----- Given data -----

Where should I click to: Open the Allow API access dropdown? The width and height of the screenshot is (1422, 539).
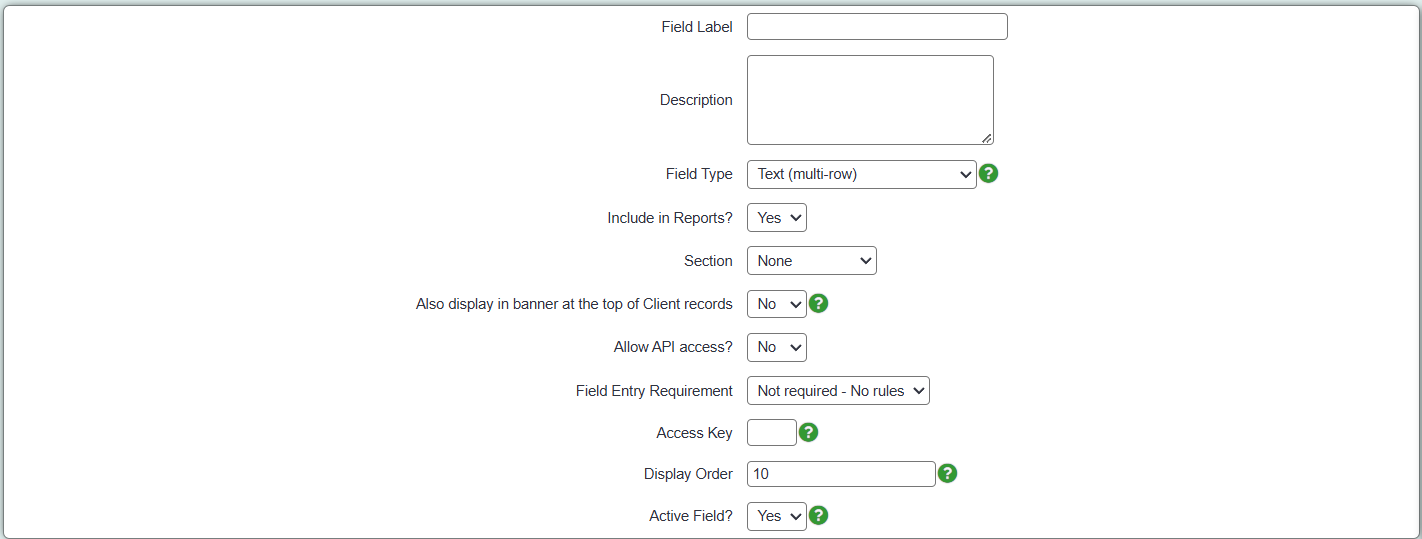(777, 347)

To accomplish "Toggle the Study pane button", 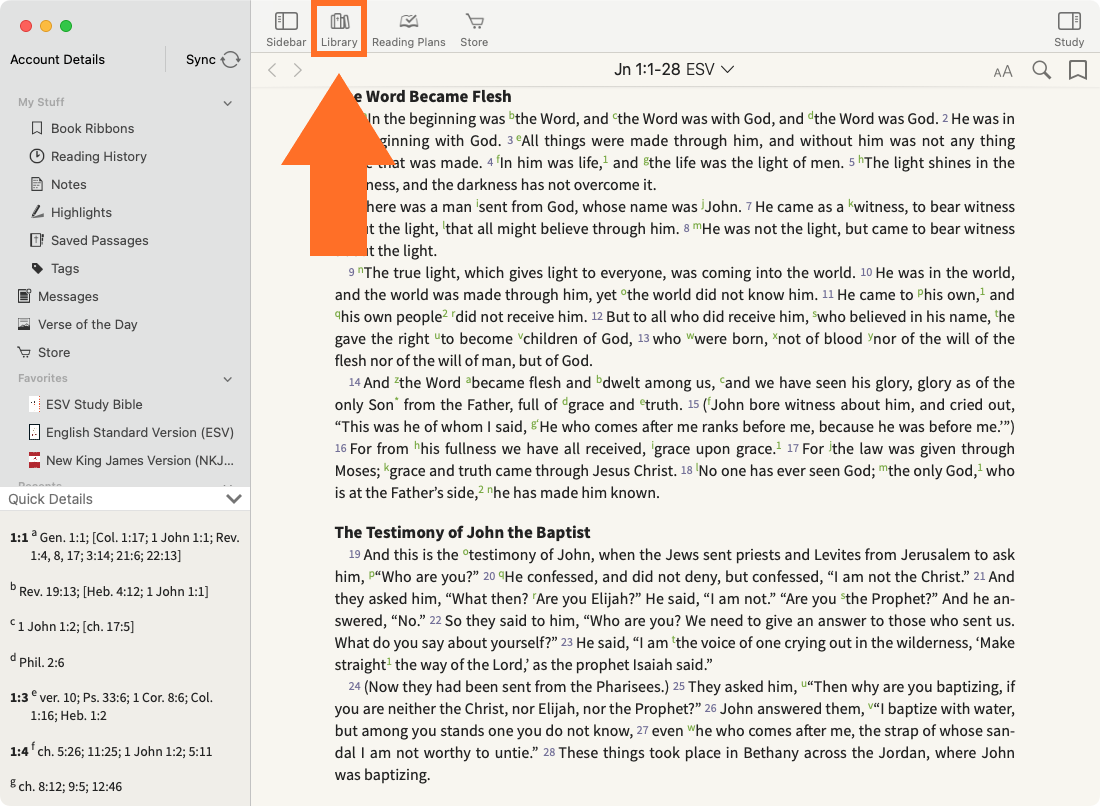I will 1068,28.
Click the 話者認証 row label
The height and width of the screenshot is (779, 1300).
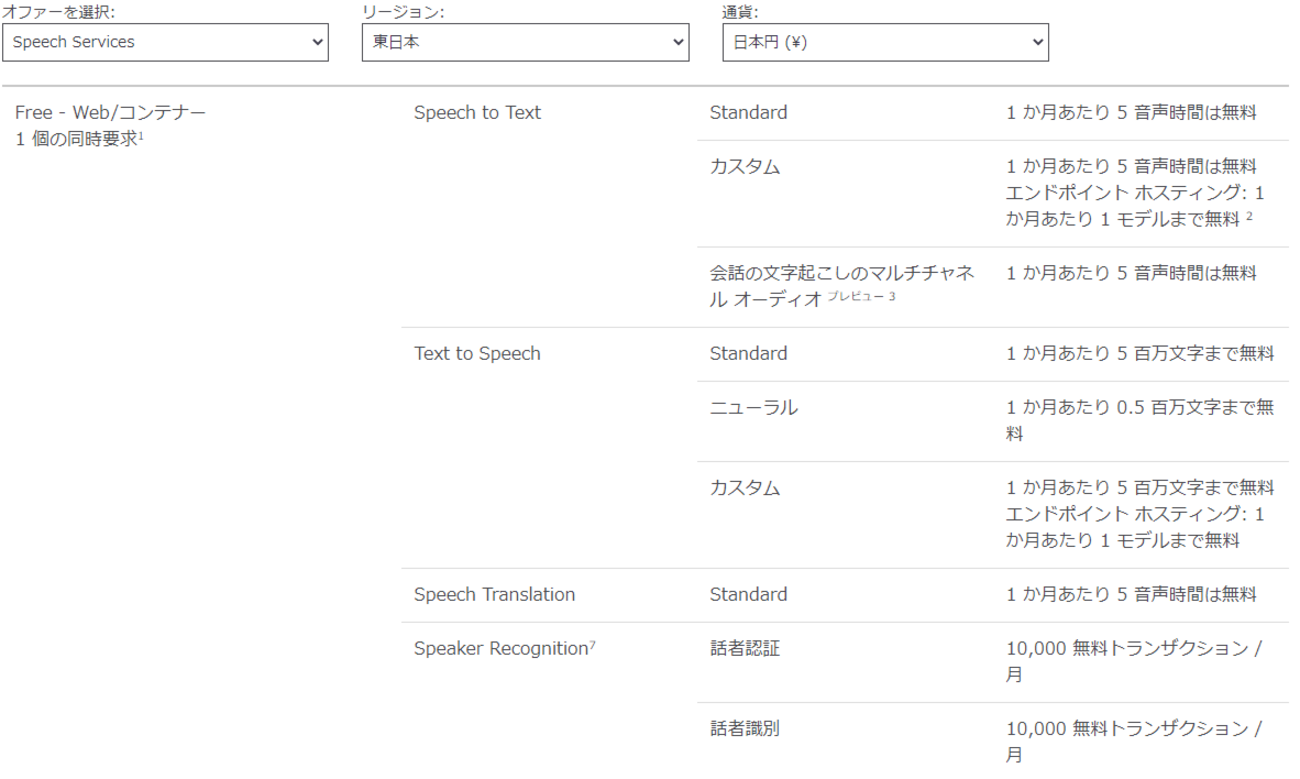[x=744, y=649]
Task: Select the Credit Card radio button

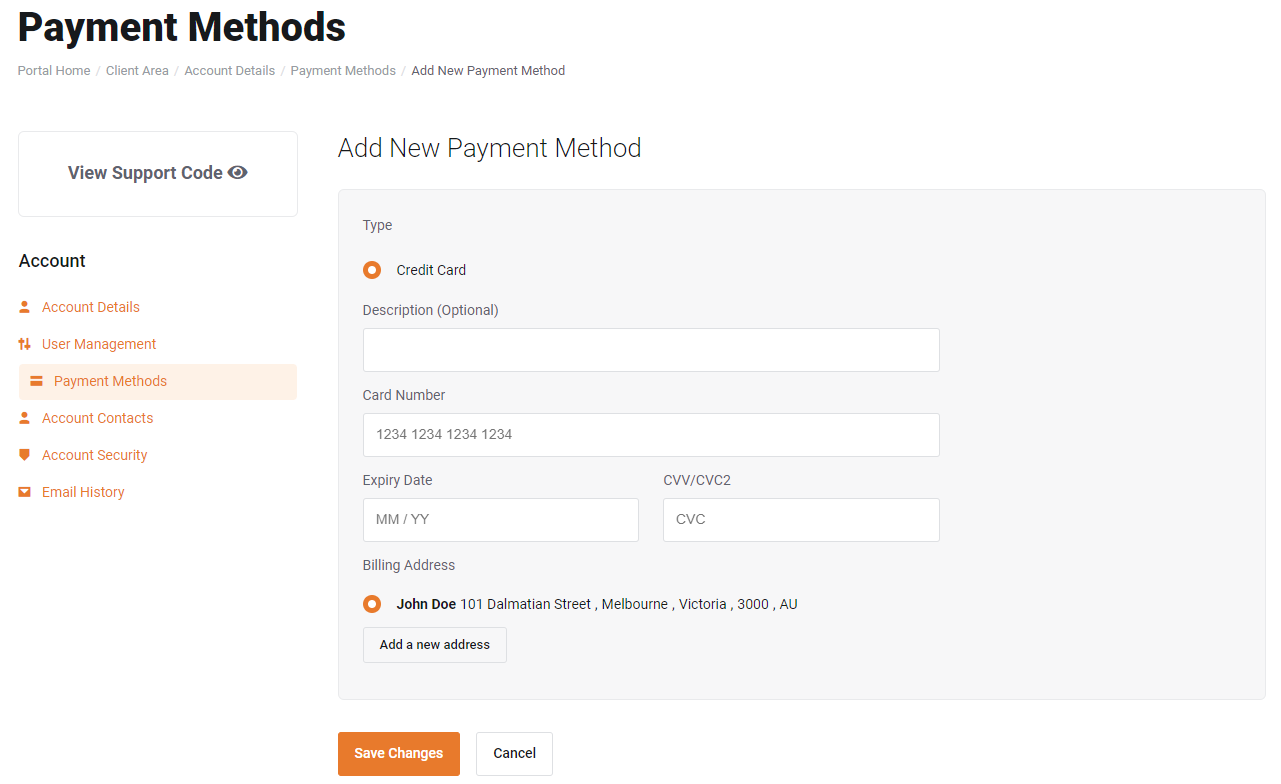Action: [x=372, y=270]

-----

__Task objective__: Only one thing is required: an exact printout of the lines from the line containing "Click the 話者認証 row label" through the last line of the records, pictures excluded.

__Response__:
Click the 話者認証 row label
The height and width of the screenshot is (779, 1300).
[x=744, y=649]
Task: Select the Credit Card radio button

Action: [x=372, y=270]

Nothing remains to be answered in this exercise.